The proposal to extend EMA’s power is controversial because it is seen as encroaching on member states’ rights to total control of their healthcare systems.

Cross-border cooperation on health may be a delicate subject, but heads of state did agree a joint position on expanding EMA’s remit at the EU Council meeting last month, giving the negotiating mandate to the Slovenian Council presidency which started on 1 July. Their demands include clearer financial and data protection rules and changes to the rules on how the emergency task force will advise on clinical trials for health emergency products.

Enabling large clinical trials

Setting up clinical trials was a very big hole in the EU response to the pandemic, prompting the then director general of EMA Guido Rasi to complain to the European Parliament about the lack of coordination in May 2020. At this point in the pandemic more than 260 COVID-19 clinical studies were listed as planned or running in EMA’s database, which Rasi complained were too small to provide the data EMA needed to decide if the products being tested were safe and effective.

One example of how this impacted treatment of COVID-19 patients is the steroid drug dexamethasone, which required a large randomised trial to show a benefit. EMA had to rely on data from a UK trial, showing mortality in patients who needed intensive care was reduced by a third, in deciding whether or not to recommend member states use dexamethasone. EMA did not complete this assessment until the middle of September, three months after the steroid had become standard of care in the UK for all patients admitted to hospital with confirmed COVID-19.
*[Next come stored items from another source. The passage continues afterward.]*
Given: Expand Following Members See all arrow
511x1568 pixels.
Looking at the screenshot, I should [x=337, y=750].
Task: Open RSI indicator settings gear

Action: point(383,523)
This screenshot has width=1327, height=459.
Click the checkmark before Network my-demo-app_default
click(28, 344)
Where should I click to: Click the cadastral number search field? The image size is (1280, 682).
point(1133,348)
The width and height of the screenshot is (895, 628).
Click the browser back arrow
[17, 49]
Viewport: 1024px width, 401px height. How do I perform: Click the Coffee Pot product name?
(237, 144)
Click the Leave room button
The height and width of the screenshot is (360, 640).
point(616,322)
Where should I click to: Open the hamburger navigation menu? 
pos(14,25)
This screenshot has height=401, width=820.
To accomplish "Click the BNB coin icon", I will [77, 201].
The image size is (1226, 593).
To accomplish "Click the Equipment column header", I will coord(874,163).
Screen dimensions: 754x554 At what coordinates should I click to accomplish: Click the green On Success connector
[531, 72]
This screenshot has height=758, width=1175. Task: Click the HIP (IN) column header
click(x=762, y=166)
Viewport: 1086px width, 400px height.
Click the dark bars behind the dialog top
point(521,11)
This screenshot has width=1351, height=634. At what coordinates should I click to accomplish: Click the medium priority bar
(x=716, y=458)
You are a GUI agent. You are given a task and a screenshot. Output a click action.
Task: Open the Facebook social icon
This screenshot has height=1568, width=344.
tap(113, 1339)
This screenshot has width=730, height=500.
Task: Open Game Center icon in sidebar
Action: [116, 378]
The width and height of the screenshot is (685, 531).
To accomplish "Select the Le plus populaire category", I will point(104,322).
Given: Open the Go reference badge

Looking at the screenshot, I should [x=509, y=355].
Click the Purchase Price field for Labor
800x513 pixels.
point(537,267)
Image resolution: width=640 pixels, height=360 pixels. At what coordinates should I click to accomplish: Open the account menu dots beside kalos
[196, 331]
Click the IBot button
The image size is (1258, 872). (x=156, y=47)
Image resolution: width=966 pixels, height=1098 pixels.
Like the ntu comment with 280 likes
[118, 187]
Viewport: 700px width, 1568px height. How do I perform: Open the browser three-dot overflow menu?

During the crisis, the powers of EMA were extended, to allow it to conduct rolling reviews of vaccines and treatments for COVID-19. That allowed it to approve four vaccines on an accelerated timetable. “Now we need to put these arrangements on a permanent footing,” EU health commissioner Stella Kyriakides told MEPs.

The medical devices industry has expressed uncertainty about the move to give EMA powers to monitor supply chains. Regulation of medical devices in Europe is entirely separate from EMA and the industry is concerned there will be no corporate representative on the steering group monitoring supplies of devices.

For its part, the pharma industry is all in favour of any moves that will speed up regulatory oversight, and would like to see what it views as “appropriate science and risk-based regulatory agilities and flexibilities”, which were introduced to support expedited development and review of COVID-19 vaccines and therapeutics, maintained in future.

The industry body Vaccines Europe, called for the emergency task force to be a permanent body, rather than being convened when crisis hits. As the proposal stands, the task force would be a useful tool to ensure a fast reaction to a crisis but is, “insufficient to improve EU preparedness for potential emergency situations caused by infectious pathogens,” Vaccines Europe said.